With that comes the eight limbs of yoga: Yama (restraints), niyama (observances), asana (posture), pranayama (breath control), pratyahara (withdrawal of the senses), Dharana (concentration), dhyana (meditation), samadhi (pure contemplation).

To be a wonder architect embodies the principles from Christopher Alexander’s A Timeless Way of Building:

“To seek the timeless way we must first know the quality without a name:…3. The search which we make for this quality, in our own lives, is the central search of any person, and the crux of any individual person’s story. It is the search for those moments and situations when we are most alive.”

And Peter Block’s The Answer to How is Yes:

“An architect cares as much about the beauty of things as their more practical properties and how to make them work…architecture brings aesthetics and utility into harmony.”

As a compassionate human, my best self would be an exemplar of Kristin Neff’s definition of compassion (for self and others) in her book, Self-Compassion:

“Compassion involves the recognition and clear seeing of suffering. It also involves feelings of kindness for people who are suffering, so that the desire to help–to ameliorate suffering–emerges. Finally, compassion involves recognizing our shared human condition, flawed and fragile as it is.”

As I lie on my death bed, I hope that my best self, the self I was capable of being is that: a radiant yogi, a wonder architect, and a compassionate human. My best self looks down on my current self and gives her the gift of time. She is urging me with the fiercest intensity not to waste another moment because “it is never too late to be what you might have been.”

Going All to Hell, Roy Martell Mason

But What Is The Question

I find myself asking a lot of How? question. Or I make how statements like I don’t know how to do something. So I pulled what I describe as one of my favorite books off the shelf. I think I call it my favorite because I love the title: The Answer To How Is Yes, by Peter Block. As I re-read it I realized why it stands out.

The introduction convicts me:

There is depth in the question “How do I do this?” that is worth exploring. The question is a defense against action. It is a leap past the question of purpose, past the queston of intentions, and past the drama of responsibility. The question “How?”–more than any other question–looks for the answer outside of us. It is an indirect expression of our doubts…

Pg, 1, The Answer to How is Yes, Peter Block

My notes on the book and long and deep. I say yes when I read how questions overvalue practical and doable skipping over purpose, and to truly act on our values we must accept that we are free to choose our own message regardless of what society says (Pg 41).

The most profound section of the book for me this time is one that I don’t remember reading last time, in spite of the yellow highlights I see. It asks us to be social architects. It explains that architects are concerned with beauty and practicality. And to be a social architect means that we are able to design social spaces where we thrive.

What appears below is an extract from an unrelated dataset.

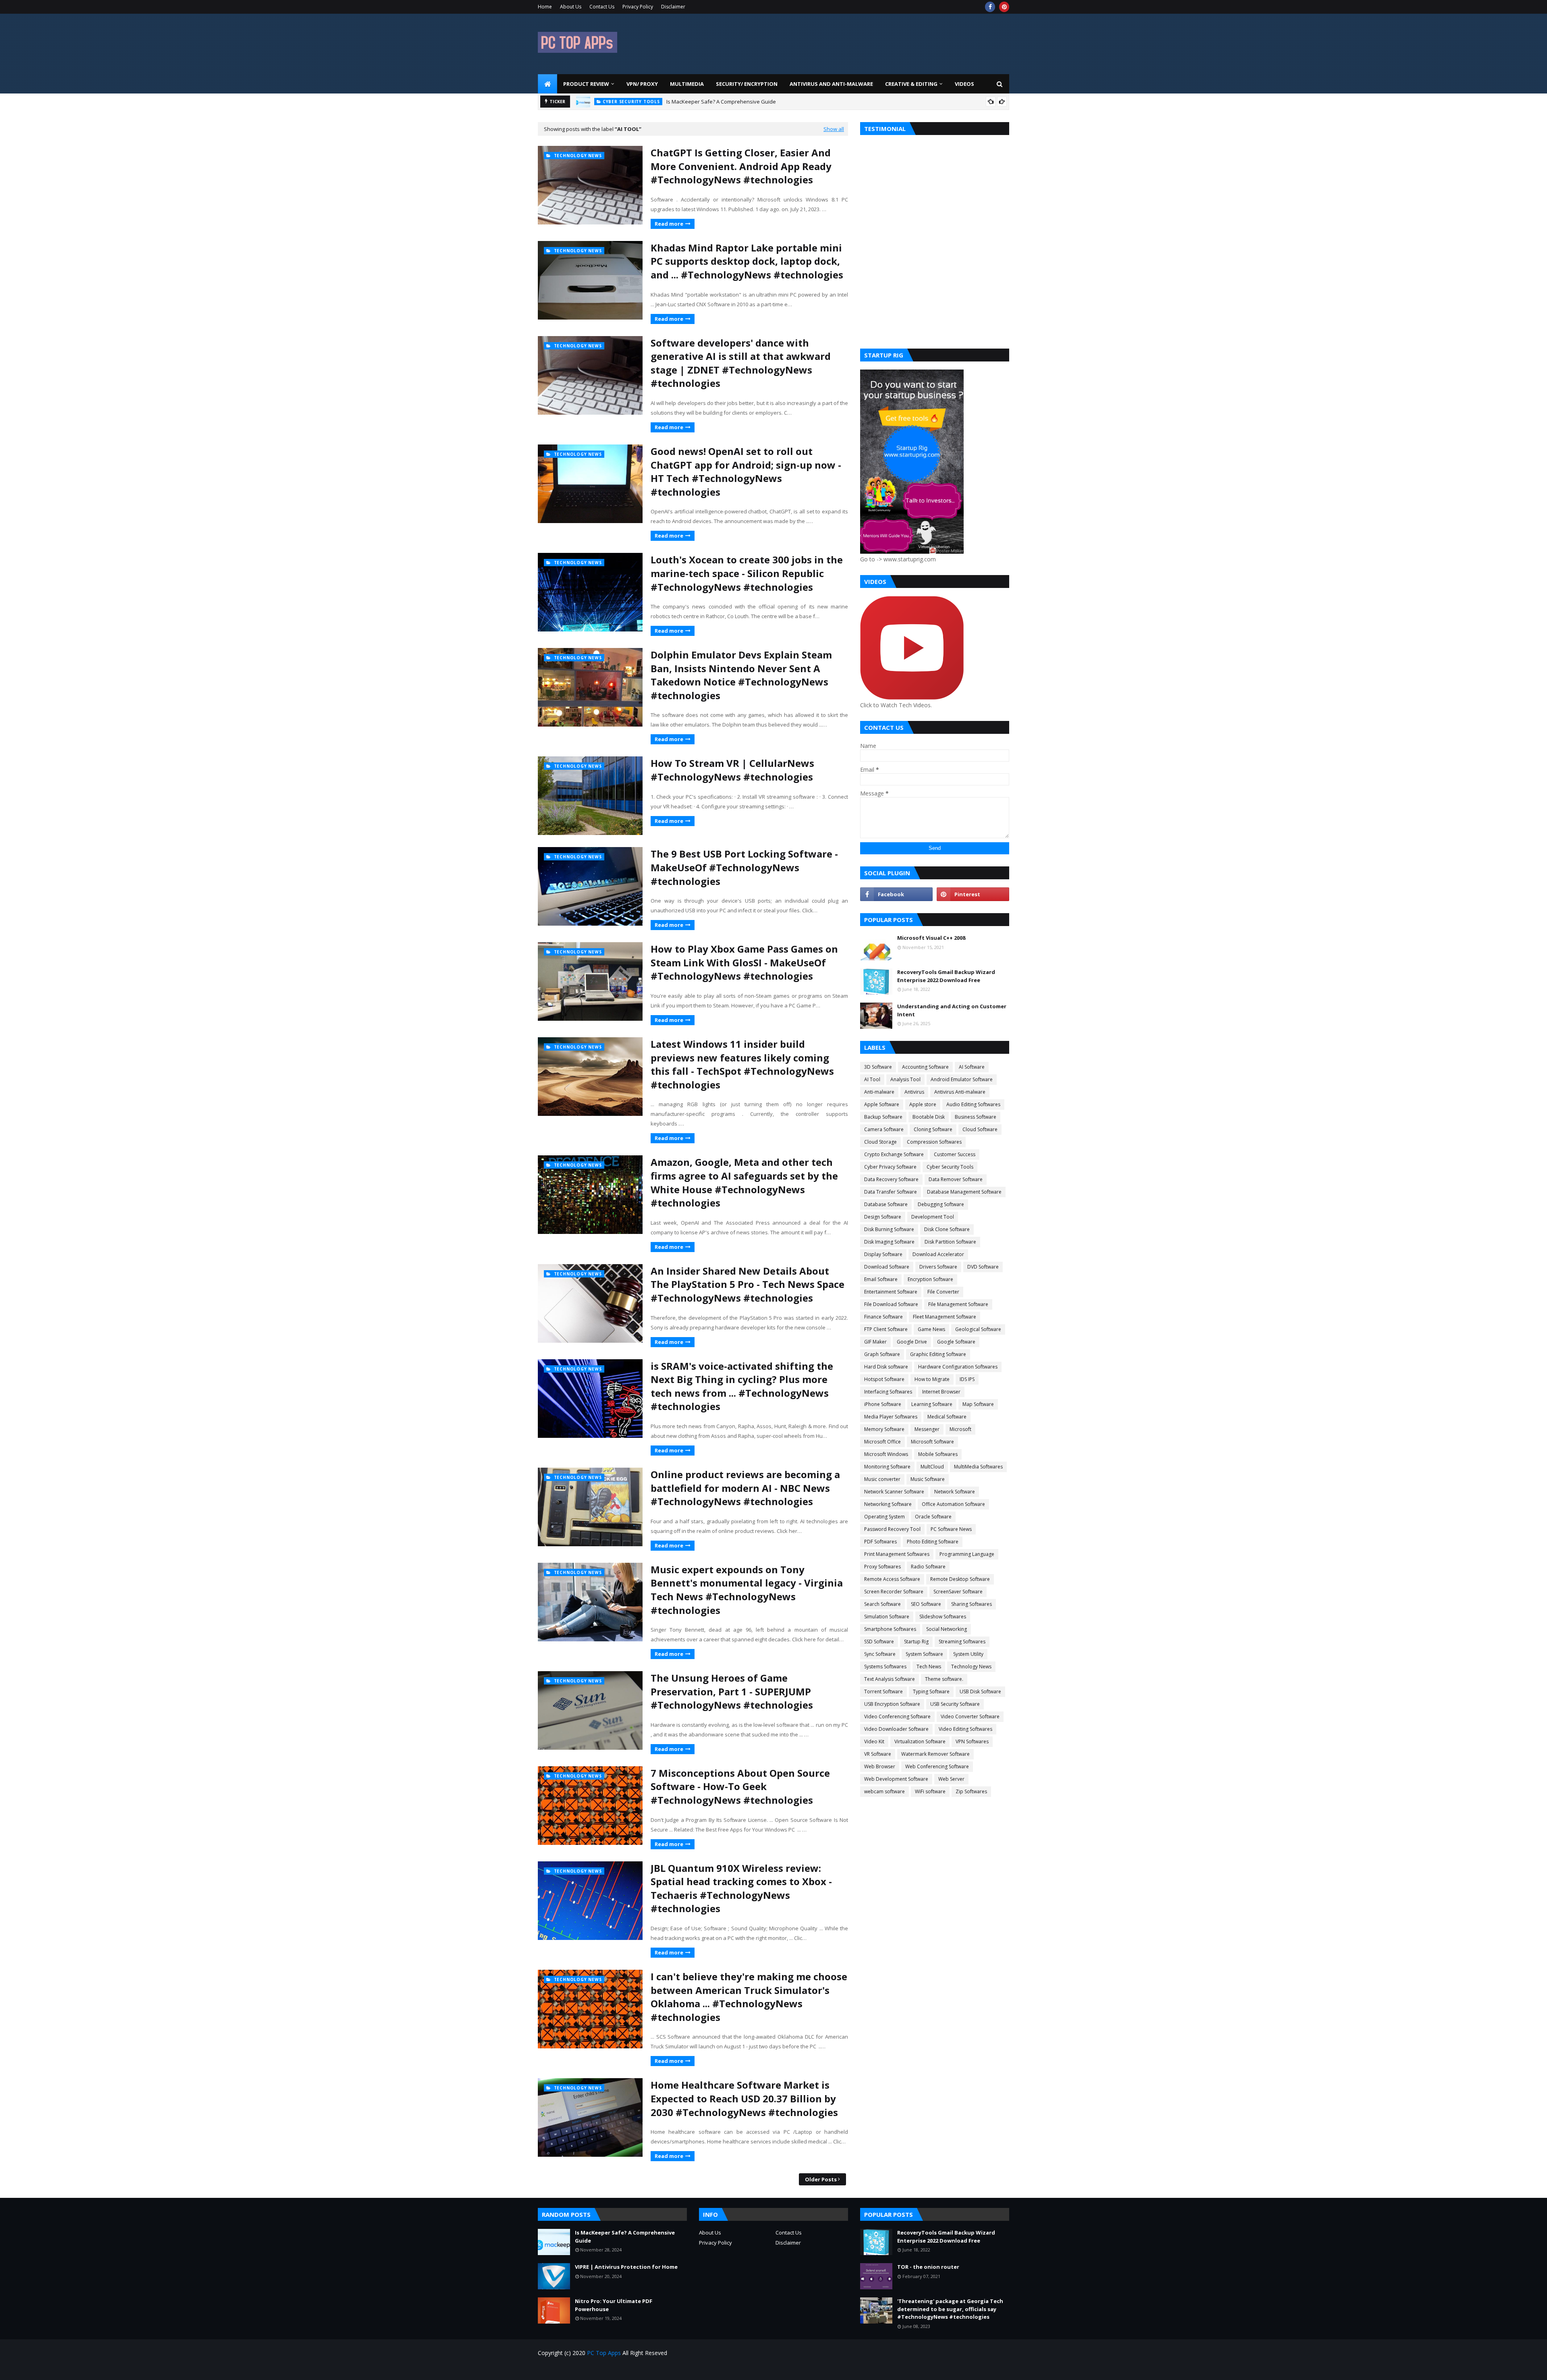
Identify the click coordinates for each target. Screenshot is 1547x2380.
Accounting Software (925, 1066)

The social architect’s task is to create the space for people to act on what matters to them. It requires faith in common values and interest in the common good…What is required is simply the will to act as if we know enough right now to put the dream into action. And the belief that this is possible.

Pg 174, Peter Block

I want to live into this role and I will have to practice. I keep coming back to the question: How do I become a social architect? The answer is yes.